Genevieve Guenther of the group End Climate Silence shared her own interpretation of why the $368 million ocean observation system is being discontinued, despite the fact that it had been set to collect data for 25 years.
"We need to track ocean currents to assess how close we are to climate tipping points that will essentially destroy the world as we know it," said Guenther. "The GOP doesn't want us to be able to do that. That's why they're dismantling ocean monitoring."
Scientists have used data gathered by moorings, robotic vehicles, and other instruments that transmit the information to research laboratories, to study changes in the Atlantic Meridional Overturning Current (AMOC), a current system that moves warm water northward and cools the Arctic and Northern Atlantic regions while absorbing carbon dioxide deep into the ocean and keeping it out of the atmosphere.

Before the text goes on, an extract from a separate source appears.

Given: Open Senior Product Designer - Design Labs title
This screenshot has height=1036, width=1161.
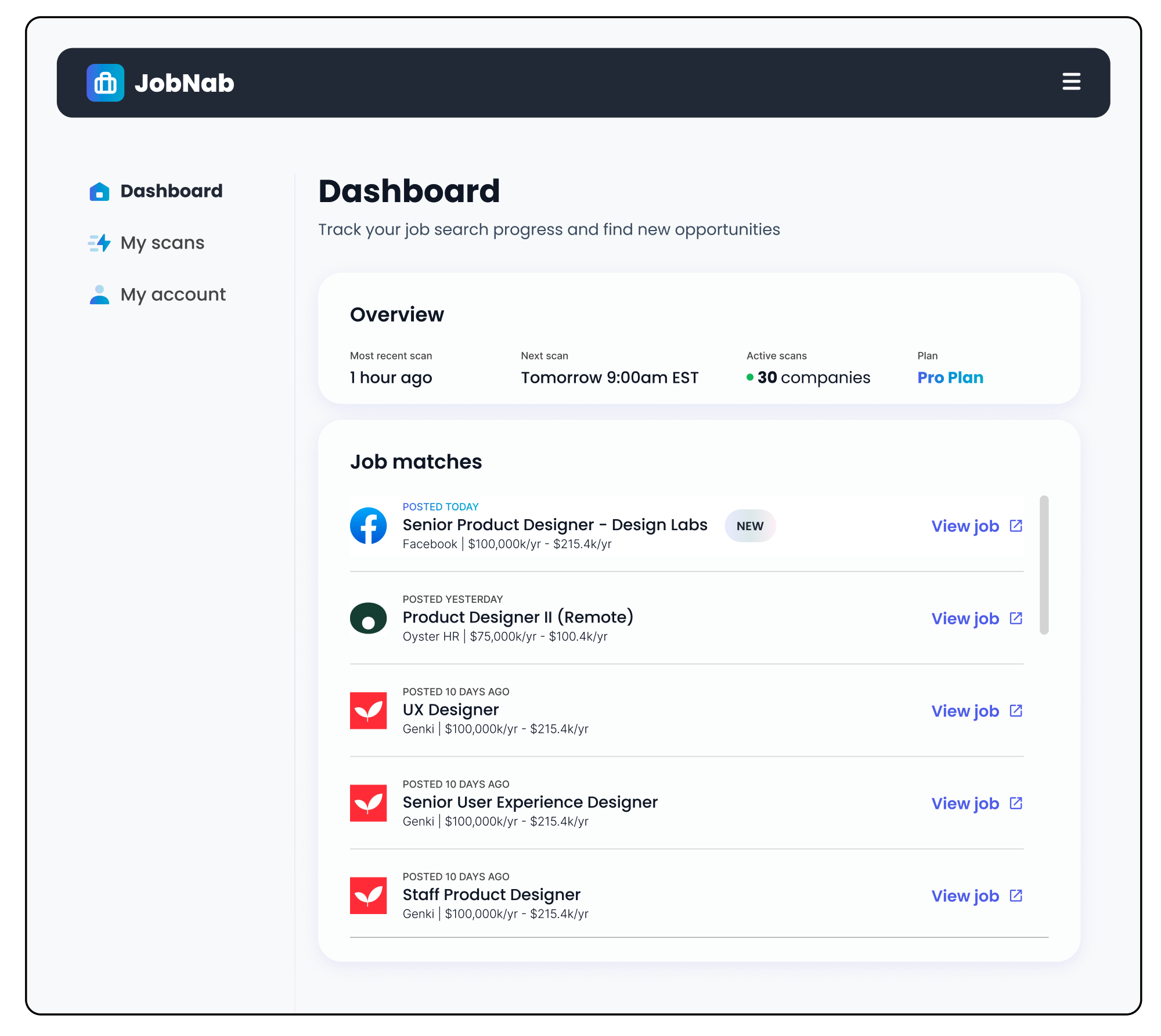Looking at the screenshot, I should pos(554,525).
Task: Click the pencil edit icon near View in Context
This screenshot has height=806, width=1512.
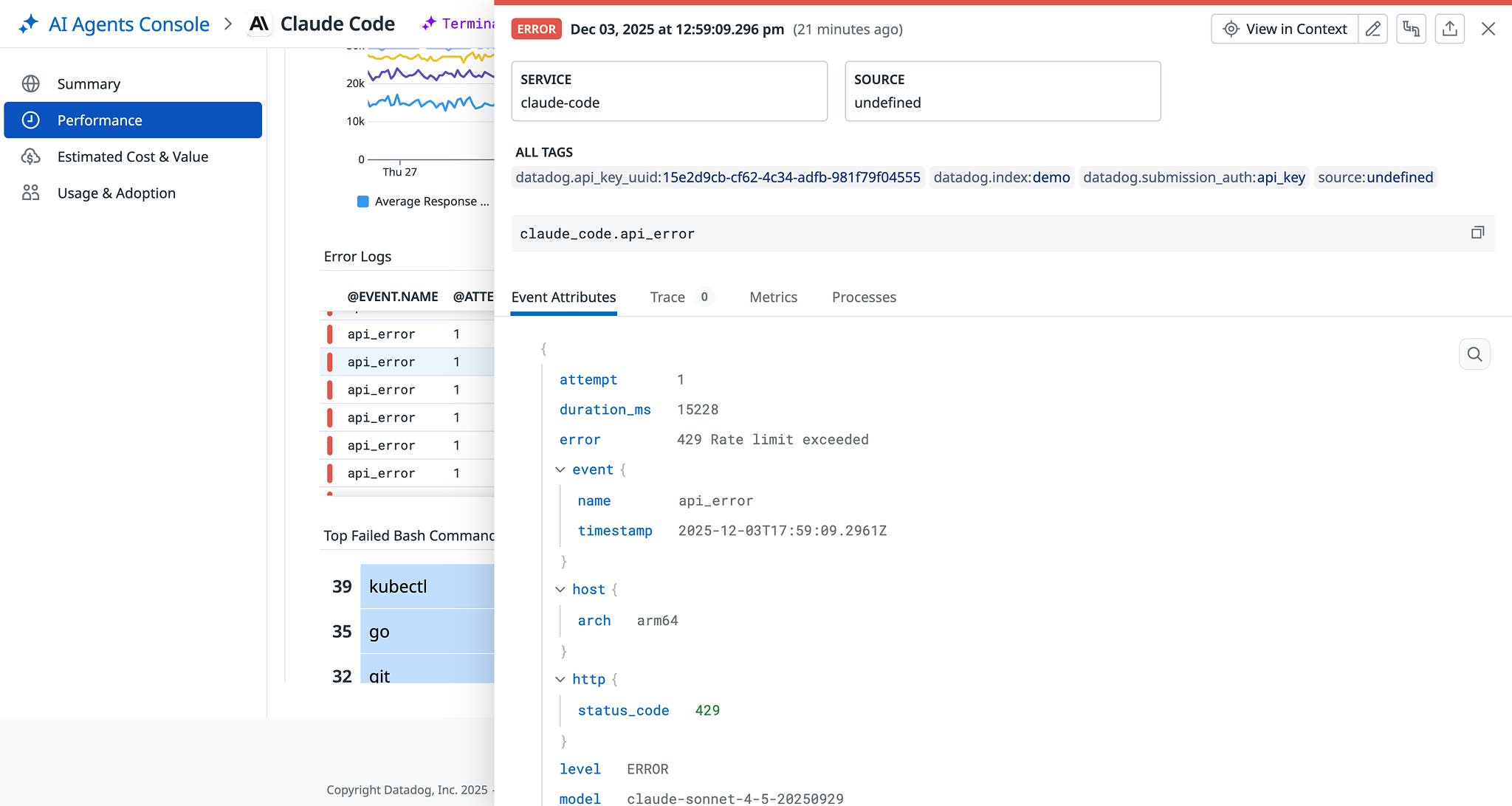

Data gathered at the observation station in the Irminger Sea has been key to understanding AMOC, which scientists fear is gradually weakening due to planetary heating and could ultimately collapse, likely causing major global weather changes.
"This is absolutely crazy," said David Doniger, a senior strategist and attorney at the Natural Resources Defense Council's climate and energy department. "Wouldn’t you want to know if the ocean currents are changing? Wouldn’t you want to know ocean temperatures? These things affect everything from fishing to hurricanes."
Following the announcement that the stations will be dismantled in the coming weeks, said Blume, "science gasps for breath."
President Donald Trump has attempted several times to shut down or drastically reduce the budget of the Ocean Observatories Initiative, which costs $48 million annually to run. Congress has restored the program's funding.
The dismantling of the program comes months after the Environmental Protection Agency repealed the "endangerment finding," which for years had underpinned the department's environmental regulations; after the administration closed down the National Center for Atmospheric Research, which had gathered data on hurricanes and extreme weather to help improve forecasts; and after the National Aeronautics and Space Administration released a statement on record-breaking temperatures in 2024 and 2025—without any mention of the climate crisis or climate change.
"Blinding the public to climate change won’t make it go away. It will only accelerate its profound consequences," said clinical researcher Iris Gorfinkel.
According to the Trump administration, said historian Nick Kapur, "apparently climate change doesn't exist if you prevent scientists from measuring it."